The large farming family was dying from a devastating disease that caused strong young adults to waste away. Consumption, now known as tuberculosis, was spreading through its ranks with a vengeance.
The family had exhausted traditional means of prevention and were left with one recourse: exhume the bodies of two sons who died from the disease and burn them “on the spot,” as a local newspaper recounted some eight years after the event.
The Rays believed they needed to kill the dead to keep them from feeding on the living.
Last Thursday, state Archaeologist Nicholas Bellantoni and municipal historian Mary Deveau were to take visitors on a walk through history and discuss the plight of the Ray family and what are now known as the Jewett City vampires. The walk was the final stroll sponsored by The Last Green Valley’s Walktober celebration.
“People were frightened. It was a final effort to save the living,” Bellantoni said of the practice.
Griswold and Bellantoni both hold prominent places in what folklorists describe as the New England vampire belief.
In the early 1990s, two boys sliding down a gravel bank in Hopeville dislodged two skulls.
In total, 29 graves were found in the unmarked Walton family cemetery. Bellantoni discovered something strange inside the coffin marked “JB-55.”
The skeletal remains of a man, buried possibly in the 1790s, had been dismembered. His skull had been severed from the spine, turned to face downward and placed in the chest. The two femur bones were positioned in the form of an “X” across the chest just below the skull — skull and crossbones.
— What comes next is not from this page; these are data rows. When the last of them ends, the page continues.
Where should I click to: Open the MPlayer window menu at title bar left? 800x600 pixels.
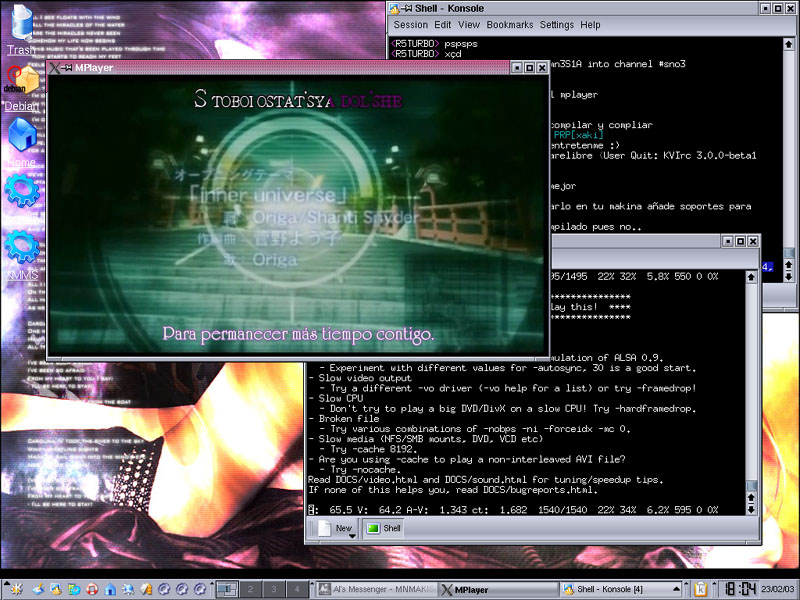(x=56, y=68)
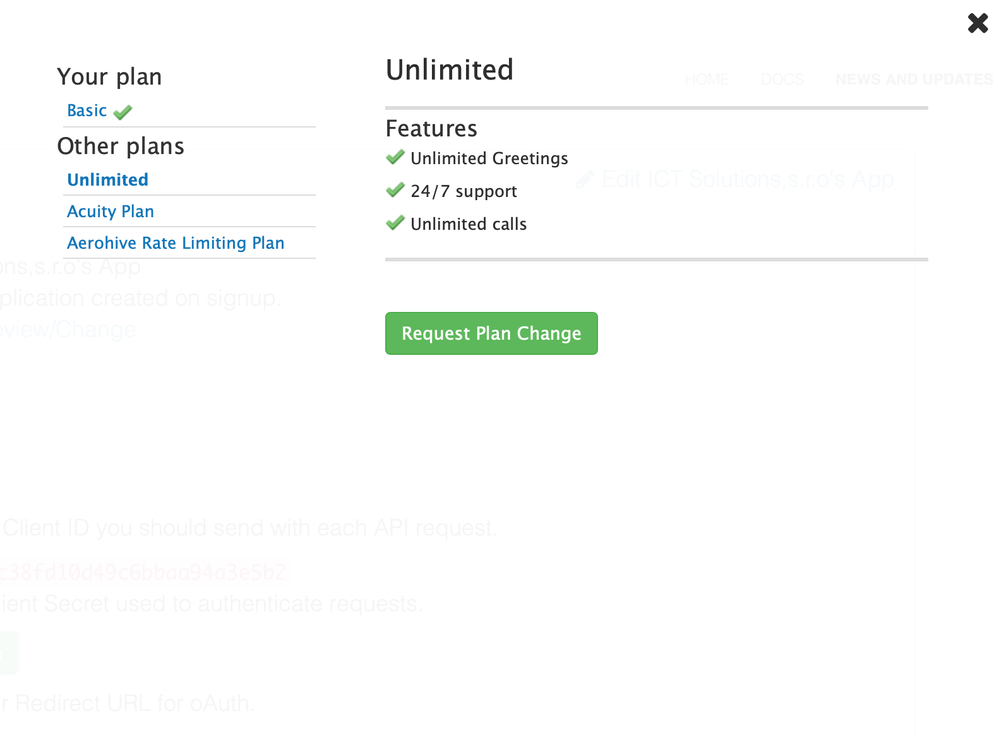Click the Your plan heading
Viewport: 999px width, 735px height.
[109, 77]
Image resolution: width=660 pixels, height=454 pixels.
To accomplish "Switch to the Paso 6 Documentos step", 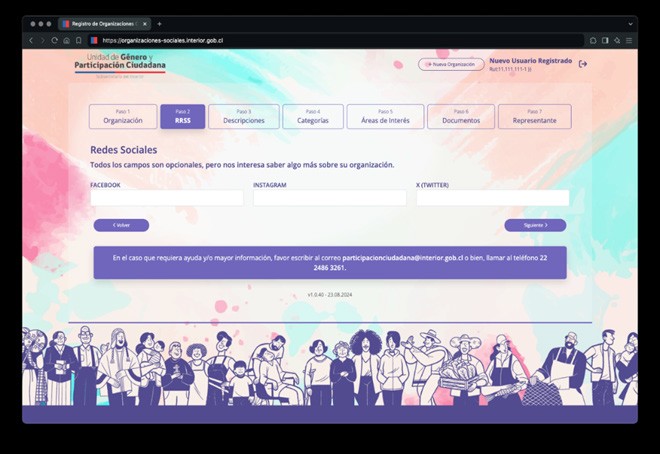I will 461,117.
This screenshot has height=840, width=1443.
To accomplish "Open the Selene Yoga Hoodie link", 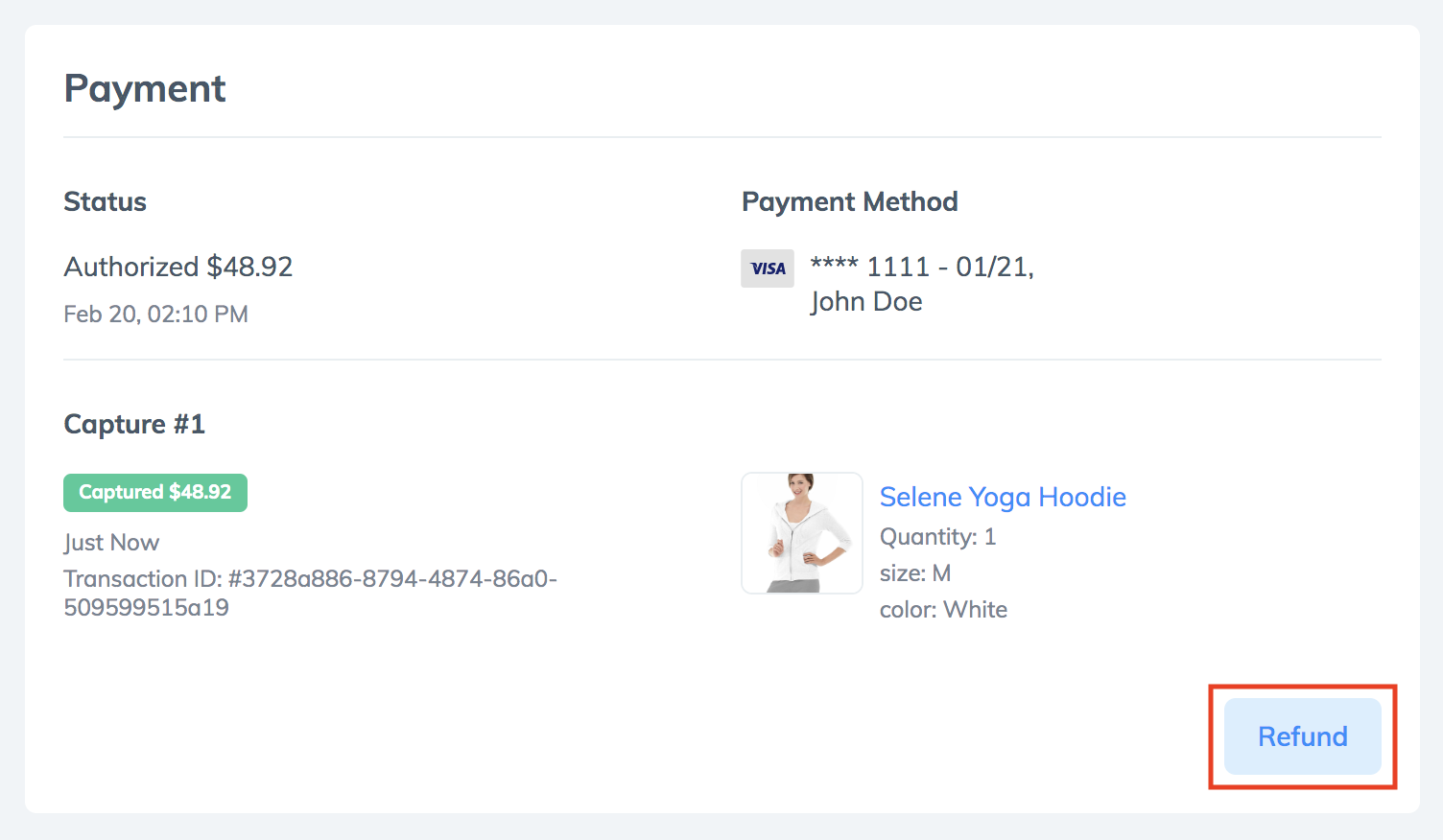I will click(x=1003, y=497).
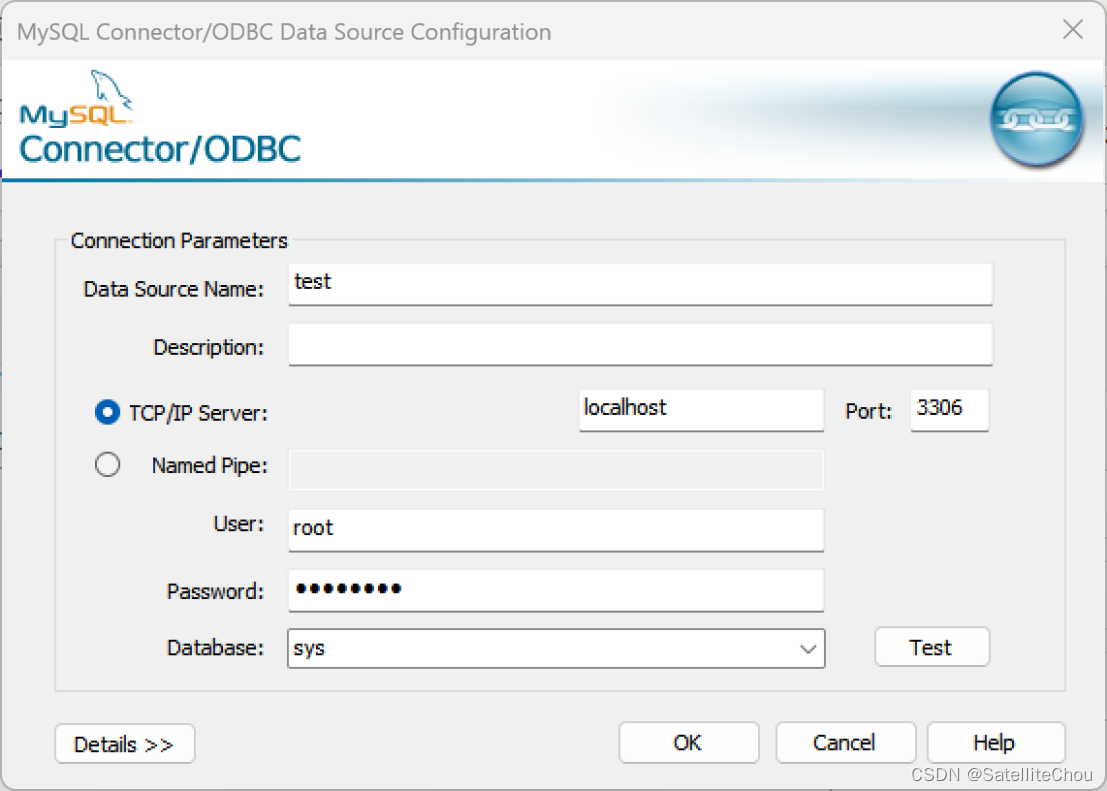Click the User field containing root
The height and width of the screenshot is (791, 1107).
555,530
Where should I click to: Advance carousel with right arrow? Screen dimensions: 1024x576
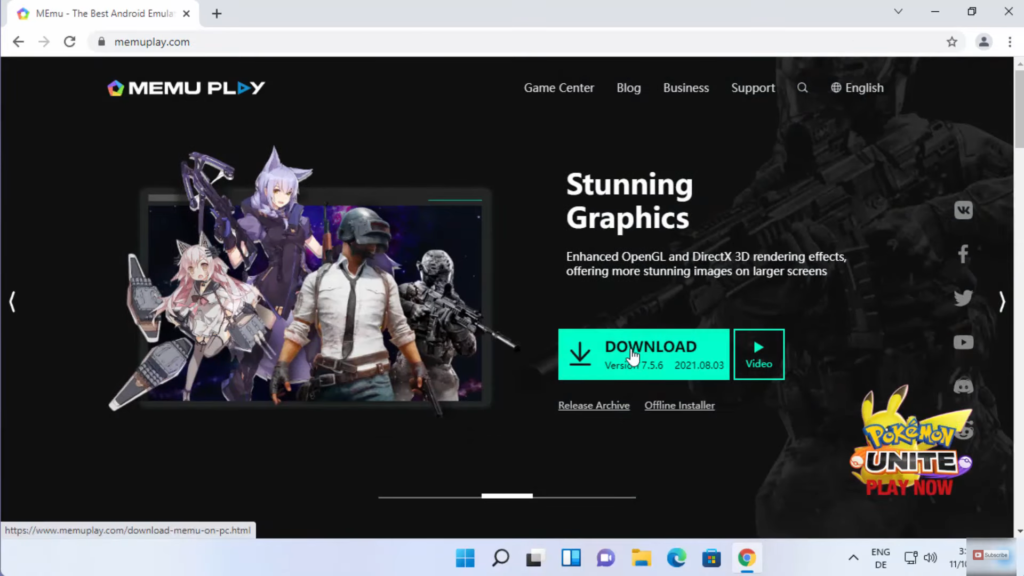(x=1002, y=302)
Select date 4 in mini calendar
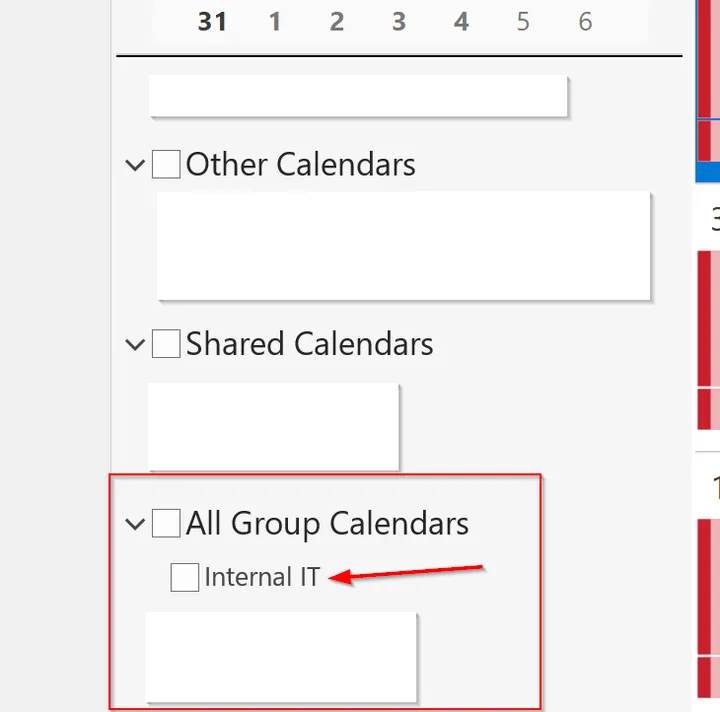 coord(461,22)
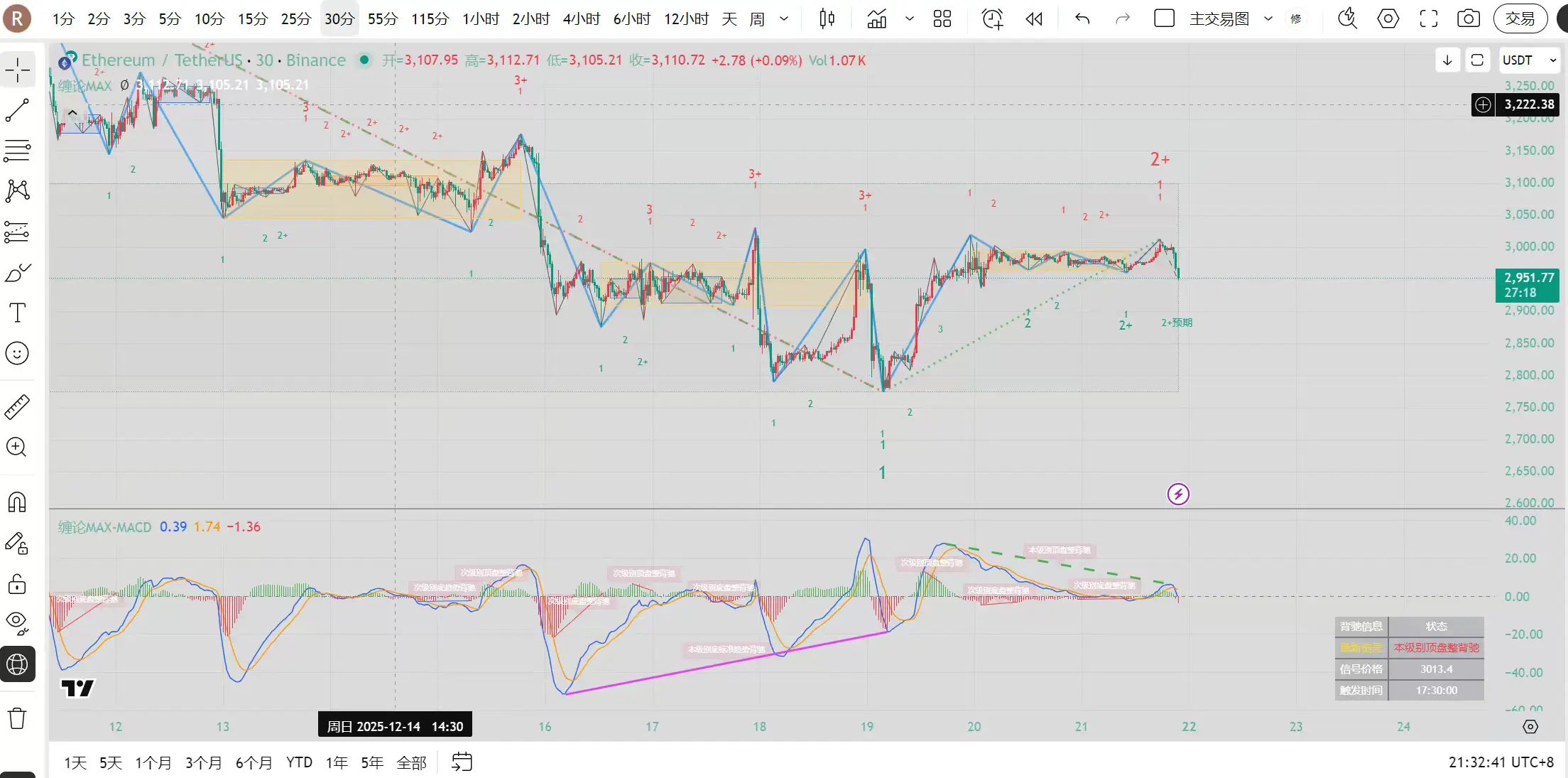Open the candlestick chart style selector
The width and height of the screenshot is (1568, 778).
(x=827, y=19)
JB’s bones had been disrupted roughly five years after he died. Imprints on the bones showed that consumption had ravaged his body. Two nearby bodies, those of IB-46, a woman and NB-13, a child, also died from the disease.
A graduate student in Bellantoni’s research team recalled the story of the “Jewett City vampires,” the Ray family, who lived just 2 miles from the Walton farm.
Researchers believe JB’s bones were rearranged in a desperate effort to prevent him — or stop him — from escaping his grave to feed upon stricken family members.
Rhode Island folklorist Michael Bell, the leading researcher into New England vampires and author of the book “Food for the Dead: On the Trail of New England’s Vampires,” has learned of dozens of incidents of exhumed consumption victims in his 30 years of research.
JB is the only case offering visual confirmation of the practice.
“Right there you have actual physical evidence of the disease along with the evidence of the vampire practice,” Bell said. “Too bad we don’t have more information about JB or the people around him. That’s the problem with so many of these cases.”